▶ _Work to do_:
Reproduce everything from the line containing "Open the Statistics menu" down to the end of the data, substituting "Reports" for "Statistics" and changing nothing else, with the pictures left out.

▶ _Records to use_:
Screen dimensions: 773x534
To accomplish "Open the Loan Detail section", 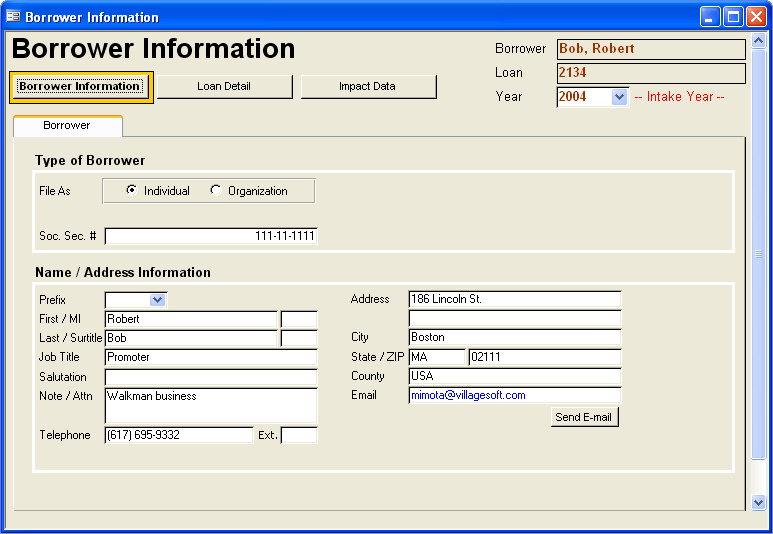I will click(224, 87).
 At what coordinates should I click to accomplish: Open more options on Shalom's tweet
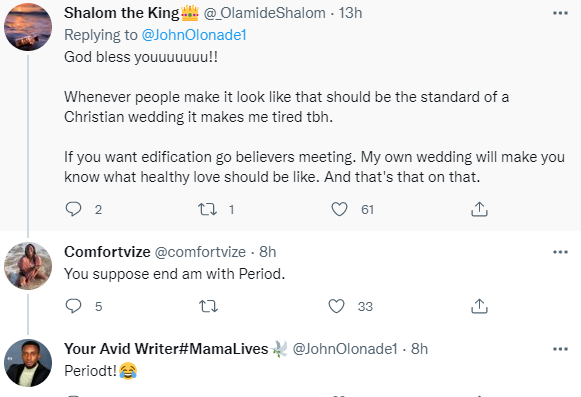click(x=560, y=13)
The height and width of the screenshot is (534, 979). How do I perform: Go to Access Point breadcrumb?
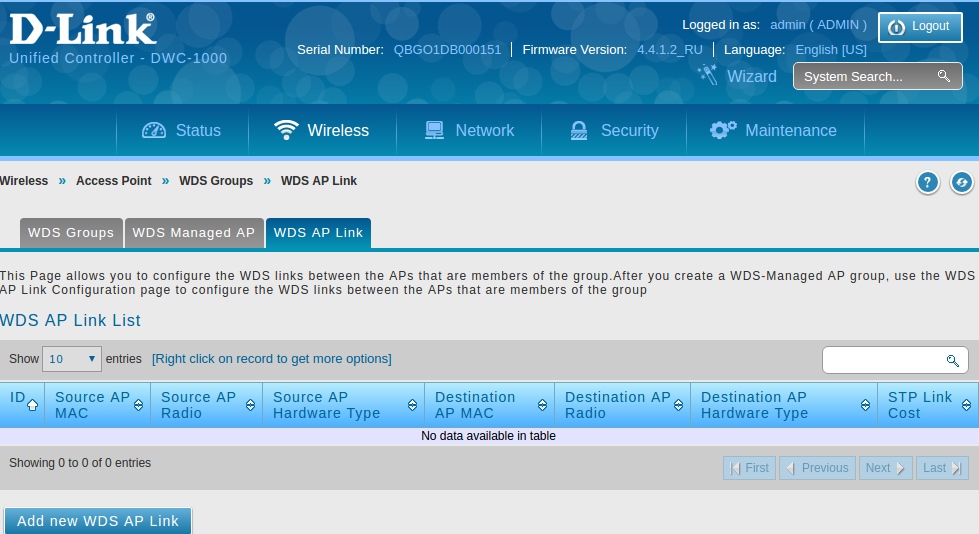(x=114, y=181)
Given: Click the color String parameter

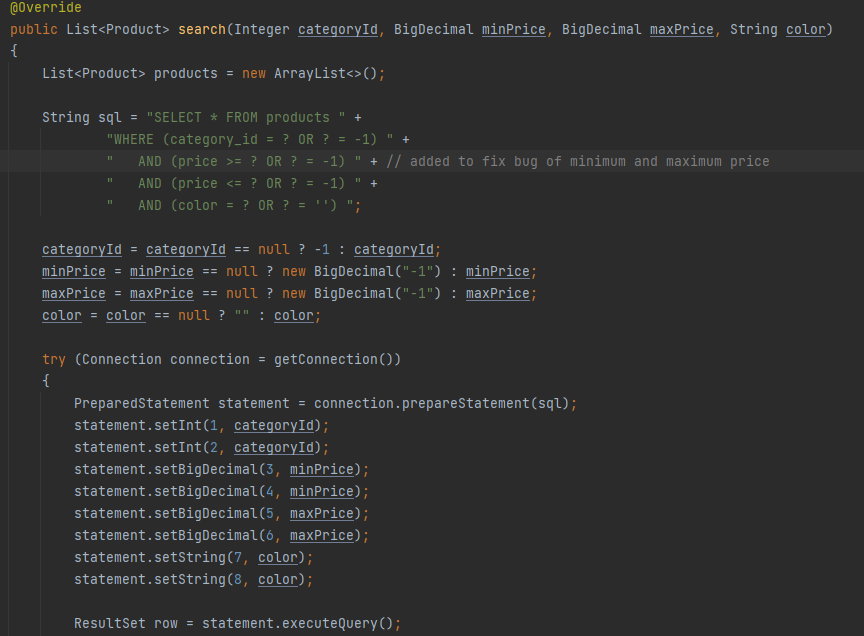Looking at the screenshot, I should coord(806,29).
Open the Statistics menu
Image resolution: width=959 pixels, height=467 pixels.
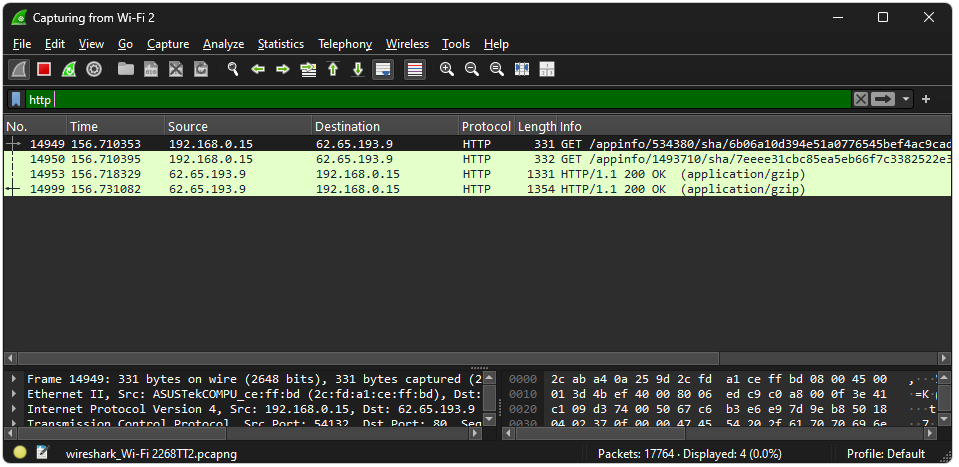click(x=280, y=44)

▶ _Full answer_:
Open the Reports menu
Image resolution: width=959 pixels, height=467 pixels.
click(x=280, y=44)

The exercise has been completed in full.